対象文書:
□ □ □ □ □ □ □

ドイツ・デトモルトのKreativ Campus Detmoldに置かれるKIOは、Paderborn University、Detmold University of Music、OWL University of Applied Sciences and Artsが共同で利用する研究拠点である。新設されたSpatial Audio and Arts Lab、通称S.A.A.L.は、デジタルメディア制作、作曲とサウンドデザイン、デジタル・ヒューマニティーズと音楽情報学、人工知能を横断する学生と研究者のためのミキシング、制作、プレゼンテーション空間として設計された。
S.A.A.L.は音楽制作を重視した高解像度モニタリングルームで、5次から6次の間のフルスフェリカルAmbisonics再生に対応する。システムは43台のGenelec 8030C 2ウェイ・モニターを360度球状アレイとして配置し、4台の7050Cサブウーファーを組み合わせる構成で、チャンネルベース形式やDolby Atmosなど一般的なコンシューマー形式にも対応する。設計ではJörn Nettingsmeierがトラス構造、音響カーテン、電気音響を担当し、Sascha EtezaziとKIOチームがモニターの配置とセットアップを定めた。
KIOの多様なプロジェクトに合わせ、一般的なDAWや再生システムを統合したプラグ・アンド・プレイ型の運用が意図されている。学生はリモートでミックスを準備し、S.A.A.L.でワークステーションを再生系に接続して各種フォーマットで作業でき、空間音響室で制作したミックスはキャンパス内の別環境、たとえば3Dヘッドセットとヘッドホンでも確認できる。音響条件が整っていたため、8030C背面のルーム補正DIPスイッチによる音調整でシステム最適化を行い、必要に応じて外部キャリブレーションも使える構成としている。

□ □ □ □ □ □ □

データ欄:
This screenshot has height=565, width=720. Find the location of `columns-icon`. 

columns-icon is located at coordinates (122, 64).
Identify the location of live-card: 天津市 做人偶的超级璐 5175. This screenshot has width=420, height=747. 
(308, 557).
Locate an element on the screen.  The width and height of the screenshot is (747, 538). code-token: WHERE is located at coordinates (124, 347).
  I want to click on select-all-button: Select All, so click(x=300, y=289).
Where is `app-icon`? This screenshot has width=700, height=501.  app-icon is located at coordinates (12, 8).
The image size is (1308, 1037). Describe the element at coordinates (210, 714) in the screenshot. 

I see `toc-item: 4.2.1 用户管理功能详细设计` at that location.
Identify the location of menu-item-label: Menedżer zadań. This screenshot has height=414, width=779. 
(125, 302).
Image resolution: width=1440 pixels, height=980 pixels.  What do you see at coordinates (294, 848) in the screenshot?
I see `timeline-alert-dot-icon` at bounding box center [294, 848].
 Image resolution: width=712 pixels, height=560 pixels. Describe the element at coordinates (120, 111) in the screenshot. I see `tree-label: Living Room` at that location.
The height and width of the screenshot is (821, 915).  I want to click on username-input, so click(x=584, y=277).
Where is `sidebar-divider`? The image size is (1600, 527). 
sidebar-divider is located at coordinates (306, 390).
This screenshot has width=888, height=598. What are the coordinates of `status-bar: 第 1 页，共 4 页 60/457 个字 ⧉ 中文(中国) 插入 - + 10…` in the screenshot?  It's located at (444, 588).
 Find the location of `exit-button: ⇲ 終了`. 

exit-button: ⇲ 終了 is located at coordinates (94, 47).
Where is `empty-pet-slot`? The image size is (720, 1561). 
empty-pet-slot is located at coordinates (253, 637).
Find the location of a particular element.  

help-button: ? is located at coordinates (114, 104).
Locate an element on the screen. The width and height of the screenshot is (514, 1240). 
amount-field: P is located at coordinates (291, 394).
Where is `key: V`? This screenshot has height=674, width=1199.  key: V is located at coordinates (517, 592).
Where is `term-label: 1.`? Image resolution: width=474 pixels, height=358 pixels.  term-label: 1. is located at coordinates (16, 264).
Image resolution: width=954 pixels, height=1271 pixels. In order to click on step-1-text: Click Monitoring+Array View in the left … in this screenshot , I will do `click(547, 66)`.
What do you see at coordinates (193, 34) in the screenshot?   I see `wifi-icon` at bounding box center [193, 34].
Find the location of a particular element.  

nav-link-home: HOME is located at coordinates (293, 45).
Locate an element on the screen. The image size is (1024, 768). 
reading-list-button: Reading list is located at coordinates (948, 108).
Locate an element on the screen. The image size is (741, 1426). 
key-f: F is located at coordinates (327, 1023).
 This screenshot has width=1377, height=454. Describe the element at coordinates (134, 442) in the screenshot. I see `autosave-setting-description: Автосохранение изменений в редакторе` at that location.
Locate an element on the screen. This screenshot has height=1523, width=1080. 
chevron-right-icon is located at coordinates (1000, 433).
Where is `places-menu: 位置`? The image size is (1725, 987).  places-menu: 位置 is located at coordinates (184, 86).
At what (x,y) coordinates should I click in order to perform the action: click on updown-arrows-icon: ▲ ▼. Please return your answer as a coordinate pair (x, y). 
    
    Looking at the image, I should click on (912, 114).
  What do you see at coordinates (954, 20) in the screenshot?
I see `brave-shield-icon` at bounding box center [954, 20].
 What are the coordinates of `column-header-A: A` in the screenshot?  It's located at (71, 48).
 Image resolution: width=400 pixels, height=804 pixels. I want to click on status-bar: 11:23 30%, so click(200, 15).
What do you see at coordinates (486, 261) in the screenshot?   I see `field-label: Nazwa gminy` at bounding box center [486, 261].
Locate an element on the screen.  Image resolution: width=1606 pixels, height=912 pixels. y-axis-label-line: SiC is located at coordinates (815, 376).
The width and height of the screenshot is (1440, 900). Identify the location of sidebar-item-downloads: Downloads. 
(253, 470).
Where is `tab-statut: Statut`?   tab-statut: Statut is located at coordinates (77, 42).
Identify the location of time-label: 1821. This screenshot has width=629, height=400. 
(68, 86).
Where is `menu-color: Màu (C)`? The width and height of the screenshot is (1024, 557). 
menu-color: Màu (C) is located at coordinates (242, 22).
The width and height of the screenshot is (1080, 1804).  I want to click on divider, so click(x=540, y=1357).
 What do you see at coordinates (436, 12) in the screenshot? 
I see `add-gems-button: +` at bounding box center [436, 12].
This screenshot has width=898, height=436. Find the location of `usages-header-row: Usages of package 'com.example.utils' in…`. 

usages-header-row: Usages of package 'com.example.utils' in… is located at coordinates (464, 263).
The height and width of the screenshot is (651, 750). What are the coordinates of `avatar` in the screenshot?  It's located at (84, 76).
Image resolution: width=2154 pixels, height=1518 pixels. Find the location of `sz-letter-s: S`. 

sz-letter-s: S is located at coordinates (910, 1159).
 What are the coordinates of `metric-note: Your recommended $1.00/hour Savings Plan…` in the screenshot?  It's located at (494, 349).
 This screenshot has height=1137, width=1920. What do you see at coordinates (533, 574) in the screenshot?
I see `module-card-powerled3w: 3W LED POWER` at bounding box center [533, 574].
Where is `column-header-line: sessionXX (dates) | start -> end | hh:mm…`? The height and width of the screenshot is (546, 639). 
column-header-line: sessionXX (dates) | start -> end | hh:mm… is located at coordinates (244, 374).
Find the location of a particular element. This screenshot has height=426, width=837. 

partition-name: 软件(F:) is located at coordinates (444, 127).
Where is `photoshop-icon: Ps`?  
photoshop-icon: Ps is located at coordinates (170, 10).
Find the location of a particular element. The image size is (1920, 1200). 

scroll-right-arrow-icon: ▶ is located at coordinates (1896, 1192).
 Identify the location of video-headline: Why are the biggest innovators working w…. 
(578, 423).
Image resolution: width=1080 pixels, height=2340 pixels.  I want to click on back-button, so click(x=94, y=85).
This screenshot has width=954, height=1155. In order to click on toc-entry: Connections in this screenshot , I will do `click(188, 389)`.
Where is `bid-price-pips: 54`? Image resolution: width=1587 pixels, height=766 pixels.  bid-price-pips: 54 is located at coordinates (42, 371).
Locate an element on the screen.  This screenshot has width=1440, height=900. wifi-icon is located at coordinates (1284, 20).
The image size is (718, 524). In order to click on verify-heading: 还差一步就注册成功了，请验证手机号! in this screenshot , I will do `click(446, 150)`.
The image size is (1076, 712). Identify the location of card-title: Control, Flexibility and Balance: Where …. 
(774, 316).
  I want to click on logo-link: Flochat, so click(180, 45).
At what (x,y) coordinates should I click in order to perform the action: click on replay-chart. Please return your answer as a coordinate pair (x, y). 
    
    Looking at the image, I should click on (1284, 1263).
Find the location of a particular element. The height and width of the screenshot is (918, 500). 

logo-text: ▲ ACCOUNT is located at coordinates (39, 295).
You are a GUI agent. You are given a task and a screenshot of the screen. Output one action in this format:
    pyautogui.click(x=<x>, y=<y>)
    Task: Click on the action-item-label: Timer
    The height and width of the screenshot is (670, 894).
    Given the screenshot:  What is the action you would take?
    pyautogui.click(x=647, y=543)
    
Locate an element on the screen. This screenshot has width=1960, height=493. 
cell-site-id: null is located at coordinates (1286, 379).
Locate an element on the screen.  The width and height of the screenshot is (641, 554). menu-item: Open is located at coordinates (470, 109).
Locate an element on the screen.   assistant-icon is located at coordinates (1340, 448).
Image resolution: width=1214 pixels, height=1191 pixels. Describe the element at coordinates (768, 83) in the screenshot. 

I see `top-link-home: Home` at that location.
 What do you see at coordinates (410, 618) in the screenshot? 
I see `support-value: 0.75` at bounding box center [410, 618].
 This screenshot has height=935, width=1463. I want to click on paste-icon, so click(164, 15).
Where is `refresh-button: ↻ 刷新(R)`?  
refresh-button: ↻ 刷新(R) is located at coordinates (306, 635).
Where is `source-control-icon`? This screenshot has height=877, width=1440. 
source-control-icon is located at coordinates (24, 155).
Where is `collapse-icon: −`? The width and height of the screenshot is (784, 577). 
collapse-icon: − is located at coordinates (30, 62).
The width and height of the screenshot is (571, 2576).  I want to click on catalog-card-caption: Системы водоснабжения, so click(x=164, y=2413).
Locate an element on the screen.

□ □ □ □ □ □ □

作業内容: 対象文書のうち、「ドイツ・デトモルトのKreativ Campus Detmoldに置かれるKIOは、Paderborn」を含む語句で始まり「ョンも使える構成としている。」で終わる部分を、一字も変えずに返すこと。 データ欄の各行は、ここでは使わない。

作業結果:
ドイツ・デトモルトのKreativ Campus Detmoldに置かれるKIOは、Paderborn University、Detmold University of Music、OWL University of Applied Sciences and Artsが共同で利用する研究拠点である。新設されたSpatial Audio and Arts Lab、通称S.A.A.L.は、デジタルメディア制作、作曲とサウンドデザイン、デジタル・ヒューマニティーズと音楽情報学、人工知能を横断する学生と研究者のためのミキシング、制作、プレゼンテーション空間として設計された。
S.A.A.L.は音楽制作を重視した高解像度モニタリングルームで、5次から6次の間のフルスフェリカルAmbisonics再生に対応する。システムは43台のGenelec 8030C 2ウェイ・モニターを360度球状アレイとして配置し、4台の7050Cサブウーファーを組み合わせる構成で、チャンネルベース形式やDolby Atmosなど一般的なコンシューマー形式にも対応する。設計ではJörn Nettingsmeierがトラス構造、音響カーテン、電気音響を担当し、Sascha EtezaziとKIOチームがモニターの配置とセットアップを定めた。
KIOの多様なプロジェクトに合わせ、一般的なDAWや再生システムを統合したプラグ・アンド・プレイ型の運用が意図されている。学生はリモートでミックスを準備し、S.A.A.L.でワークステーションを再生系に接続して各種フォーマットで作業でき、空間音響室で制作したミックスはキャンパス内の別環境、たとえば3Dヘッドセットとヘッドホンでも確認できる。音響条件が整っていたため、8030C背面のルーム補正DIPスイッチによる音調整でシステム最適化を行い、必要に応じて外部キャリブレーションも使える構成としている。